Pendant plus de trois mois, Libération a suivi le procès des viols de Mazan au tribunal judiciaire d’Avignon. Le principal accusé, Dominique Pelicot, est l’architecte d’un système tentaculaire de violences sexuelles sous soumission chimique, dans le cadre duquel il a violé et fait violer celle qui était alors sa femme, Gisèle Pelicot, par des inconnus recrutés en ligne. A ses côtés, 50 coaccusés se sont succédé à la barre de la cour criminelle départementale du Vaucluse. Libération dresse les profils de ces hommes, dont la quasi totalité étaient poursuivis pour «viol aggravé», avant le verdict rendu ce jeudi 19 décembre.

Nom : Joan Kawai

Age : 27 ans.

Profession : Militaire.

Faits : Deux venues, en 2019 et 2020.

Statut : Détenu depuis 2021.

Peine requise : 15 ans de réclusion criminelle.

Verdict : 10 ans de réclusion criminelle.

La première fois que Joan Kawai s’est rendu au domicile des Pelicot, c’était le jour de la naissance de sa fille. Il n’était pas au courant de cet accouchement prématuré – son ex-compagne dont il s’était séparé quelques mois plus tôt est venue plaider à la barre. Sa deuxième visite à Mazan a lieu un mois plus tard. A l’époque des faits, le jeune homme de 22 ans – c’est le plus jeune des accusés – vivait à Carpentras (Vaucluse) chez son grand frère, où ce natif de Guyane a habité quelques années auparavant avant de s’engager dans l’armée. Il restera militaire jusqu’à son interpellation en 2021 dans sa caserne près de Dijon.

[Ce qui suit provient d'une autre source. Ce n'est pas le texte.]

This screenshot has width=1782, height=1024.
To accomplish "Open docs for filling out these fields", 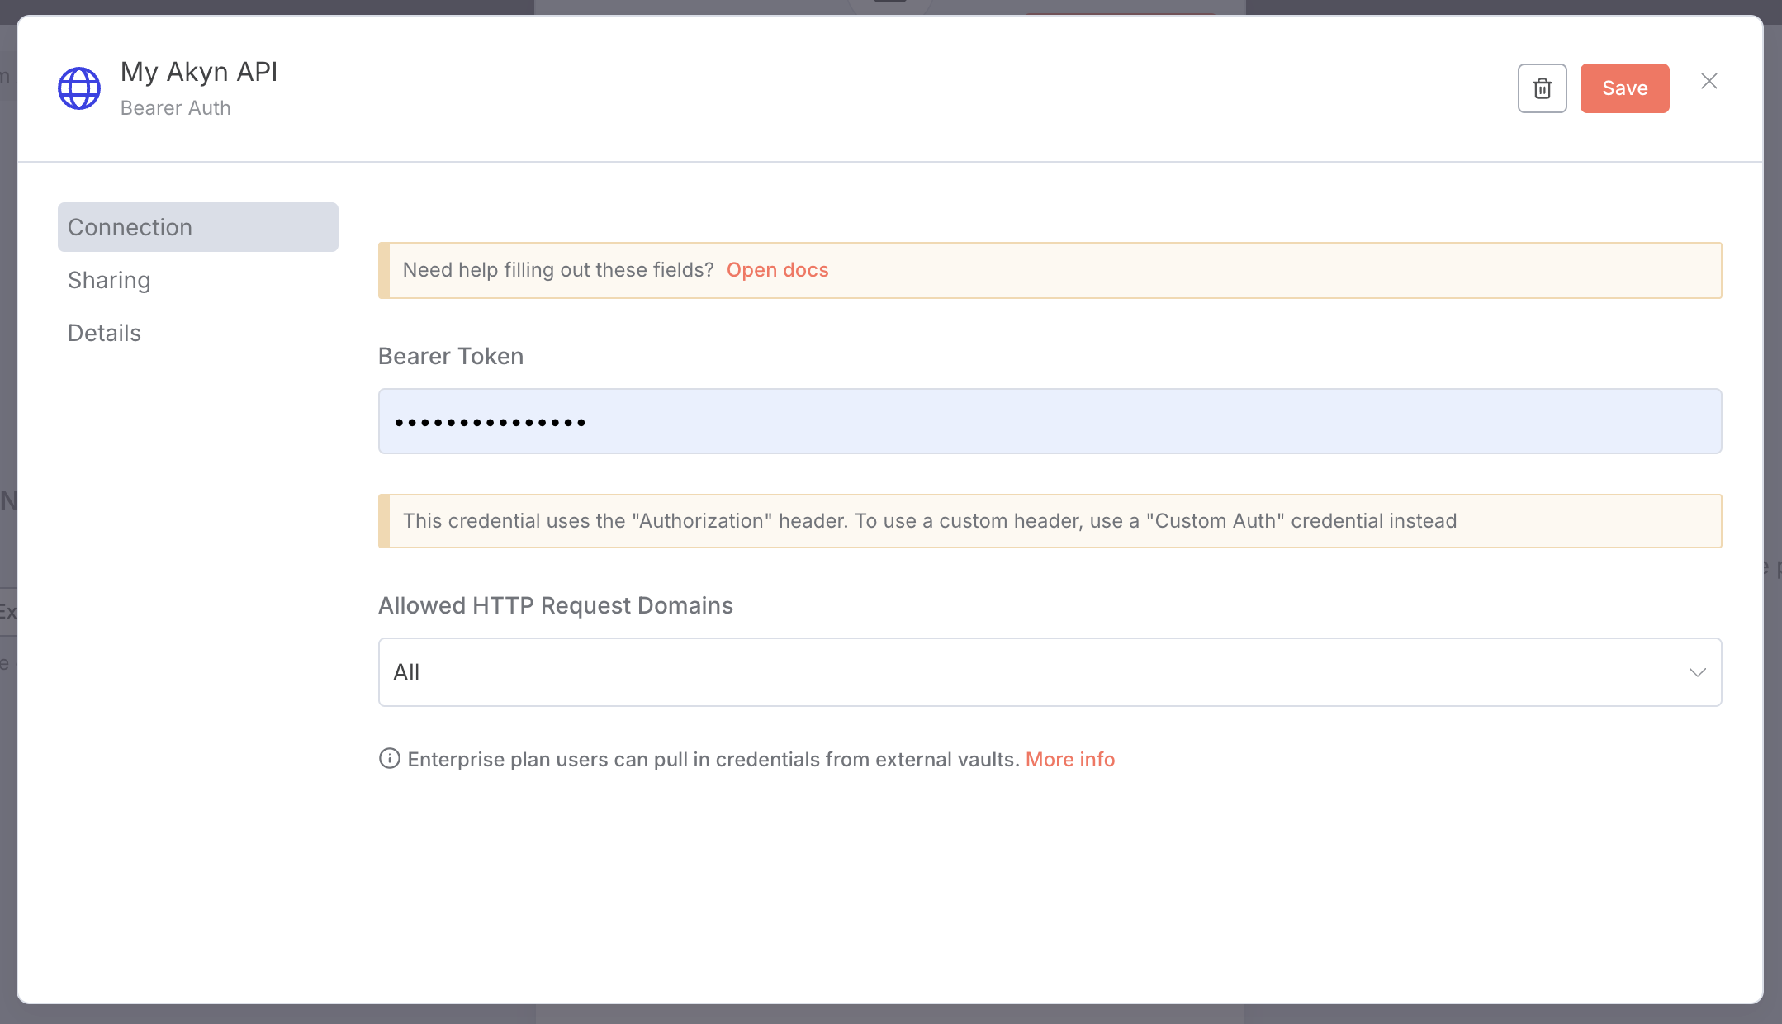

En garde à vue, il raconte d’abord aux enquêteurs avoir discuté avec la victime avant d’avoir une relation consentie. Ce n’est que confronté aux images qu’il admettra que Gisèle Pelicot était inconsciente. «A cette époque, je n’avais même pas la notion de consentement», s’est-il justifié devant la cour, estimant comme d’autres, avoir été manipulé par Dominique Pelicot : «Il m’a beaucoup rassuré, il m’a dit : t’inquiète pas, ça fait longtemps qu’on fait comme ça.» «Pour moi, il s’est fait douiller», avait assuré son ex-compagne à la barre avant lui. Consommateur chronique d’alcool et de cannabis, «dépressif» selon les enquêteurs, impulsif et solitaire, ses compagnes et l’armée l’ont aidé à affronter des «angoisses potentiellement envahissantes», avait décrypté la psychologue qui l’a rencontrée durant l’instruction. Lui veut bien reconnaître les faits, mais pas l’intentionnalité : «Je n’y allais pas pour violer une dame.»